Italian supervolcano stirs after 500 years of inactivity

A supervolcano that formed during the largest eruption in European history is showing signs that it is about to wake up and erupt again, according to a new study led by scientists from the National Institute of Geophysics and Volcanology (INGV) in Rome, Italy.

The caldera in question is known as Campi Flegrei, and according to The Guardian, it originally formed 39,000 years ago in a massive explosion that sent hundreds of cubic kilometers of debris into the air. The volcano, which is located near the city of Naples, hasn’t erupted since 1538 but is now showing signs of activity, the researchers reported on Tuesday.

Writing in the journal Nature Communications, INGV volcanologist Giovanni Chiodini and his colleagues explained that the 7.5-mile-wide caldera is close to reaching a critical point at which decreased pressure on rising magma results in outgassing (the unchecked release of gas that had been frozen, trapped or absorbed by other materials) and, potentially, an eruption.

Were that to happen, Chiodini told the Washington Post, it could be catastrophic for the 500,000 people living in Naples and elsewhere around the volcano. However, he noted, “volcanology is not a precise science” and that “many uncertainties” remain about the caldera’s behavior. “Long-term provisions are at the moment not possible,” he said. “The process that we describe could evolve in both directions: toward pre-eruptive conditions or to the finish of the volcanic unrest.”

Caldera’s behavior similar to other volcanos prior to eruptions

Chiodini’s team developed physical and volatile saturation models, then used the results of those models to demonstrate that magmatic volatiles which are released by decompressing magma at a critical degassing pressure (CDP) could drive what they call “volcanic unrest.”
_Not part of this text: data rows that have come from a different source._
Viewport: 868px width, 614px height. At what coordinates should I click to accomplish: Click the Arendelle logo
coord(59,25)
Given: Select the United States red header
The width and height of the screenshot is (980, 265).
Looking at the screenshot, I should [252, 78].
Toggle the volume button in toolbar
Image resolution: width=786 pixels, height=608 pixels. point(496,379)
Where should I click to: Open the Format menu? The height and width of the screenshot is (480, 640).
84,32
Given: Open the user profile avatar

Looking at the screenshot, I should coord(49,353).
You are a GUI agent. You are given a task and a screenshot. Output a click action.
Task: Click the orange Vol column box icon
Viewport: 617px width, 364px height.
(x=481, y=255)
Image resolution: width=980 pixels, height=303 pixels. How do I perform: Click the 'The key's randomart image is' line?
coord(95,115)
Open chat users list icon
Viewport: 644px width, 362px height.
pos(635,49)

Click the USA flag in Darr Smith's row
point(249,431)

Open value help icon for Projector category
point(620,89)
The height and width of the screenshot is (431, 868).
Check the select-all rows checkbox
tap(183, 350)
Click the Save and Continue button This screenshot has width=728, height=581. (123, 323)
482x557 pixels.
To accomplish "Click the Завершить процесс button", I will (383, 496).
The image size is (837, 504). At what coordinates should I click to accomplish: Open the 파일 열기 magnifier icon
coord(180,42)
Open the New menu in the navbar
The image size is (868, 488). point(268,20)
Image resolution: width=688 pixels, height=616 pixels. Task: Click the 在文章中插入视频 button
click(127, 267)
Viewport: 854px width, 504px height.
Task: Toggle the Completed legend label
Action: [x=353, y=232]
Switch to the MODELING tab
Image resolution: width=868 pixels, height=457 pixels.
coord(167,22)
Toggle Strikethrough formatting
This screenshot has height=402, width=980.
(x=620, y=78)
At the CDP, they reported, the abrupt release of gasses could heat hydrothermal fluids and rocks. This heating, in turn, could be the catalyst for an accelerating deformation that ultimately results in rock failure and an eruption at the caldera, the study authors said.

Based on their observations, they believe that magma at Campi Flegrei could be nearing the CDP point. Furthermore, as the Washington Post noted, the increases in ground deformation and low-level seismic activity observed at the caldera are comparable to activity witnessed at other craters (Rabaul in Papua New Guinea and Sierra Negra in the Galapagos) prior to eruptions.

Both of those volcanoes, Chiodini told The Guardian, had demonstrated “acceleration in ground deformation before eruption with a pattern similar to that observed at Campi Flegrei.” While the INGV volcanologist could not specify when the Italian supervolcano might erupt, he emphasized that it would be “very dangerous” for those living nearby if and when it does.